A key piece of that order were to be top-level domains. We can imagine TLDs as sort of switchboard operators or even phonebooks. While the early internet would've represented one giant disorderly phonebook, the newly partitioned internet split that phonebook into smaller volumes. To find a .com address, one only needs to search the .com "namespace." As a bonus, the internet could even now host identical lower-level domain names so long as they existed in distinct TLDs. The internet was becoming the internet.

That internet begins at a somewhat hidden domain called the root. From here, the web grows as a tree, with the very next nodes being the top-level domains. When you visit Motherboard, your brower's first stop is (theoretically) this root directory, which would then direct you to the next more specific directory, e.g. .com or .org or whatever. There are 13 root domains in total and, for the most part, they're distributed (via anycast), though a few still exist in single locations: Aberdeen Proving Ground in Maryland, the University of Southern California.

The root zone file is tiny by today's standards. It contains the names and numerical IP addresses of all of the top level domains. While the root is in practice usually skipped over thanks to various caching schemes, in theory it's purpose is to point toward the next subdomain (the TLD), which itself contains the next sub domain (if it exists) and on down the line, until you eventually get to the desired destination. It helps to imagine the entire internet as just a big old file system: folders and documents, from top to bottom.

Today, the internet is home to 810 top-level domains, most of them being country-specific, while several more are currently being considered, including .med, .mail, .geo, and .shop. Mostly, it's a wonder that the original domain hierarchy was able to survive and scale up like it has at all. It wasn't really meant to.

"I don't recall anybody ever thinking we were creating an organizational structure to encompass hundreds of millions of entities covering the entire planet in support of all human activities," recalled e-mail pioneer Jack Haverty, one of the original internet architects for Oracle, in a Verisign short-history. (Verisign administers the .com and .net domains, as well of two of its root servers.) "And it certainly wasn't supposed to last for 30+ years, even as an experiment. It just happened to turn out that way."

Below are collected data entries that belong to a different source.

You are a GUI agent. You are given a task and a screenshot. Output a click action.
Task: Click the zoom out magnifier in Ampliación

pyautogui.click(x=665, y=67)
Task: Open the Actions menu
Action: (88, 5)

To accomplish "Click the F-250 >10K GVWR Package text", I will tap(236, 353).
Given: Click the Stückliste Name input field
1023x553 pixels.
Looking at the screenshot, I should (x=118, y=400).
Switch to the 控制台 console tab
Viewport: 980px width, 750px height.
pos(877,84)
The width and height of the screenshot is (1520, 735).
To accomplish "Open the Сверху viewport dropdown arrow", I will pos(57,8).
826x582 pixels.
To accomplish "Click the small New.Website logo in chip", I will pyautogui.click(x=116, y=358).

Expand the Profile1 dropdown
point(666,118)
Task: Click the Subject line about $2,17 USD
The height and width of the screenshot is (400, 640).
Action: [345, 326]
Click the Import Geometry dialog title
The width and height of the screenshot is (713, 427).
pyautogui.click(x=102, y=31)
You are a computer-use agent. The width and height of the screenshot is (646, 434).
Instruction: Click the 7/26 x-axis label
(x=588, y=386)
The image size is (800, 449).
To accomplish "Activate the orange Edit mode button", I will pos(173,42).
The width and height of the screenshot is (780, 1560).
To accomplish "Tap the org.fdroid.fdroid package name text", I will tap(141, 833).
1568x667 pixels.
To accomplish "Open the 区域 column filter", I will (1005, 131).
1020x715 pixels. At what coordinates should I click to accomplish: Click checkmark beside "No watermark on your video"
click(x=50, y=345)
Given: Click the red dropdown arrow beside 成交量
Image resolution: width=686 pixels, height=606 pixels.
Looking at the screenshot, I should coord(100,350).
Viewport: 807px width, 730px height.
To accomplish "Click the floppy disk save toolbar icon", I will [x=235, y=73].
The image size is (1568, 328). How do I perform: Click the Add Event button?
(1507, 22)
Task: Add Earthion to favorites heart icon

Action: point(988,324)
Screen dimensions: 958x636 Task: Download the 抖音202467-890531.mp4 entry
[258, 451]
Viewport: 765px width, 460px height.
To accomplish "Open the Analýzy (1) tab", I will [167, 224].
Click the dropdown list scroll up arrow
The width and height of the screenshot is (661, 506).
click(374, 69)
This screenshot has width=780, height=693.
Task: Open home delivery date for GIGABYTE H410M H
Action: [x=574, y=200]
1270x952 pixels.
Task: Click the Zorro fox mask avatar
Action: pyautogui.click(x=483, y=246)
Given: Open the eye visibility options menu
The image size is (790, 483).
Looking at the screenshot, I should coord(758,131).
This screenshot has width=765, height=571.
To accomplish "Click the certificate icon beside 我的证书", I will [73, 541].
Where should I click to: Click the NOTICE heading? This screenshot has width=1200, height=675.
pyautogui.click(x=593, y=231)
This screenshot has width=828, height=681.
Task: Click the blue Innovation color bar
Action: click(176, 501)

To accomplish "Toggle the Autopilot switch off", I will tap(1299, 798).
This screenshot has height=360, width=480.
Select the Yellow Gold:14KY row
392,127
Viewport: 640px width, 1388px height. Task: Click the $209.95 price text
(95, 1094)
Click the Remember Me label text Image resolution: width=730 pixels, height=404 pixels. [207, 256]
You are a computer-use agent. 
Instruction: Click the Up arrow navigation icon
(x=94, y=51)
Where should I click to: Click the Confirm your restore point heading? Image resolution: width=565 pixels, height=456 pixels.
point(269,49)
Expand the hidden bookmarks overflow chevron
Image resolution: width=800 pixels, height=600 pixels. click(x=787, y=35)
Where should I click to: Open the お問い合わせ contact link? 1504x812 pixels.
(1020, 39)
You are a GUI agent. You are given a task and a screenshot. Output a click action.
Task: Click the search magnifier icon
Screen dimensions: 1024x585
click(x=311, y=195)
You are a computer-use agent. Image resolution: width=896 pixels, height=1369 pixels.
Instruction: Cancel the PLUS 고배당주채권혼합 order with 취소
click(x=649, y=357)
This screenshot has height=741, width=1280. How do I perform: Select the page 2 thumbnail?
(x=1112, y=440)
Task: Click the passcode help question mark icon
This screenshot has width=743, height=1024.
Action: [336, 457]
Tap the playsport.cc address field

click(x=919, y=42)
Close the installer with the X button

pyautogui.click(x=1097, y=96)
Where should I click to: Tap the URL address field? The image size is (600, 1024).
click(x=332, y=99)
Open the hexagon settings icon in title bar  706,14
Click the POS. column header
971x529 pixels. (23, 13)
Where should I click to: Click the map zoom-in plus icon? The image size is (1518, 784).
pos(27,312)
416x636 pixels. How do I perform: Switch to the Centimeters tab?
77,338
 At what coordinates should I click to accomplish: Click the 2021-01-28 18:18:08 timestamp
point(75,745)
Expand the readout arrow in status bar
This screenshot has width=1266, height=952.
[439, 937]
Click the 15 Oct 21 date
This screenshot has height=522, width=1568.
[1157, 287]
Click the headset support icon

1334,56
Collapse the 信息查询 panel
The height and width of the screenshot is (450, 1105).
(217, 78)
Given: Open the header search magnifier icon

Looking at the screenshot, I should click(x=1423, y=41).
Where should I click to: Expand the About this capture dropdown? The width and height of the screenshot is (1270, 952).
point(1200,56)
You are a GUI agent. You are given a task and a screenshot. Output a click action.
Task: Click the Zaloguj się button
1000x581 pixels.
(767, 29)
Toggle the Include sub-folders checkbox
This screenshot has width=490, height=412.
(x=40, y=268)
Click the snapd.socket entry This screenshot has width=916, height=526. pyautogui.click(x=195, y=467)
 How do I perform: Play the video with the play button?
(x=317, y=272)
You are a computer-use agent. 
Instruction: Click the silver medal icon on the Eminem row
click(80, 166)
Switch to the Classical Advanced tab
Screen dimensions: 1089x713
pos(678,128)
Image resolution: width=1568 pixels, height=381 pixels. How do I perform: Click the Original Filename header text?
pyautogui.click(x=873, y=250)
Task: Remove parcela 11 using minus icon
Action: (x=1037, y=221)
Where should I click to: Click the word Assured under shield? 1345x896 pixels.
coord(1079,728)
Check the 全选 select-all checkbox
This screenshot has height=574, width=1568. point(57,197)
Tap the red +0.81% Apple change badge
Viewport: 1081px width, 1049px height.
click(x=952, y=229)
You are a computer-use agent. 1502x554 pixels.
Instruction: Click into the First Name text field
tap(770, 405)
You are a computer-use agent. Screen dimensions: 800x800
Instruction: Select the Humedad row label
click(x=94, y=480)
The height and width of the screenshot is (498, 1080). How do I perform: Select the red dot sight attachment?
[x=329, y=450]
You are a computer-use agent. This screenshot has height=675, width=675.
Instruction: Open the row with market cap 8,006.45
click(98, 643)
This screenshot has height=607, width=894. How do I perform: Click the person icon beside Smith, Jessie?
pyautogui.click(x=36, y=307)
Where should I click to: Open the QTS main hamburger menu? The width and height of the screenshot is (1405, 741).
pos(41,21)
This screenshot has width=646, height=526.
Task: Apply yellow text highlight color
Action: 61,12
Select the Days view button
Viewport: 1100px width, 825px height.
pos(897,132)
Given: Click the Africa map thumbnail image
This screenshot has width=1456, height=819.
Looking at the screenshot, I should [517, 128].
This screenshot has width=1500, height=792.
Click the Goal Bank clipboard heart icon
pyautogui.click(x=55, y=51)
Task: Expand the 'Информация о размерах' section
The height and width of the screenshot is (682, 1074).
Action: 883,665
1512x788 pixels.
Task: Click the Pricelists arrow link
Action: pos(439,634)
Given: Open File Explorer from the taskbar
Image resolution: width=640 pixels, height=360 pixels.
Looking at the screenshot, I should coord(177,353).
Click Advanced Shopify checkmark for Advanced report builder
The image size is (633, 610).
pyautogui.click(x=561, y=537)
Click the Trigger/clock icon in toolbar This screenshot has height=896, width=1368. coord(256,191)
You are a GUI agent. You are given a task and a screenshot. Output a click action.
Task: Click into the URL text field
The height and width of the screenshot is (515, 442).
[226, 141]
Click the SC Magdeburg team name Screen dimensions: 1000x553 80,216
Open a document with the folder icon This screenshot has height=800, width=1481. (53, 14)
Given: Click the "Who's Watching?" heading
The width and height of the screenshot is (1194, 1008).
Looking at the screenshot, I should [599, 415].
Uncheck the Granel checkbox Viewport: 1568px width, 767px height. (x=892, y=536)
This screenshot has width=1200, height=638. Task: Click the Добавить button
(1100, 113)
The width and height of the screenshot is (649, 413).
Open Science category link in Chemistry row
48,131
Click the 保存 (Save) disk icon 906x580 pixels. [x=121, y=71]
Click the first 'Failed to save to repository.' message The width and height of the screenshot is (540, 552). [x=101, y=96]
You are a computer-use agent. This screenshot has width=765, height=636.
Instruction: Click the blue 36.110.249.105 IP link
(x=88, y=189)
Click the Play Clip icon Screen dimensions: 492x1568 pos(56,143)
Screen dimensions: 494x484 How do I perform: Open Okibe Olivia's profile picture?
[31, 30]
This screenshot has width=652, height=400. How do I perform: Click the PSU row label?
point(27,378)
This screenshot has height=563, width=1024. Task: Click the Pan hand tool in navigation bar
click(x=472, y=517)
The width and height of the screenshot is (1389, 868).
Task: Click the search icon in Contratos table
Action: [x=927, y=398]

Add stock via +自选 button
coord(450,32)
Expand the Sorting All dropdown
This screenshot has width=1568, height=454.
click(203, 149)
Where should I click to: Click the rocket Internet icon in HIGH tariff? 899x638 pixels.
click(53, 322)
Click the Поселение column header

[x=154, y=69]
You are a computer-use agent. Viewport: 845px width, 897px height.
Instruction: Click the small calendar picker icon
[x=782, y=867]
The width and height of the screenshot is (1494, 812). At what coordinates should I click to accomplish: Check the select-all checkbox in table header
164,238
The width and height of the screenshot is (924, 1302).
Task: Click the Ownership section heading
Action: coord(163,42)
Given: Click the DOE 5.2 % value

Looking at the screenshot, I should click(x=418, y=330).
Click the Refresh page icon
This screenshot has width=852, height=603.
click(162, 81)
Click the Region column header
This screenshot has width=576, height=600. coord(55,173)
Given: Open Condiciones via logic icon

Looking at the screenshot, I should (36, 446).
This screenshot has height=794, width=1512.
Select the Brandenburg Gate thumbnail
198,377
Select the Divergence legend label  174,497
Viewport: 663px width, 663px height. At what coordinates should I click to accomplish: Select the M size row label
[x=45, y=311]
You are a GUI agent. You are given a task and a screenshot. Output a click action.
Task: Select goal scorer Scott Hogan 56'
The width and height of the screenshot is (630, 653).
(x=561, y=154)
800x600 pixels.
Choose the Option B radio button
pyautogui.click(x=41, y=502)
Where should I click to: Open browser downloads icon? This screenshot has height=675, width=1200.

Soon enough, symbolic.com and the whole fuss will seem brutally anachronistic. Most news from the domain name marketplace is that it's in decline and "internet real estate" isn't what it once was. Which makes sense: web navigation since Chrome has tilted more and more toward search rather than punching in actual addresses, and appification isn't helping the URL case. (Client-side scripting and the uncrawlability of dynamic websites will presumably throw a wrench into this trend, but I'm not sure to what extent.) The domain hierarchy will persist and grow, but eventually we won't have to see it.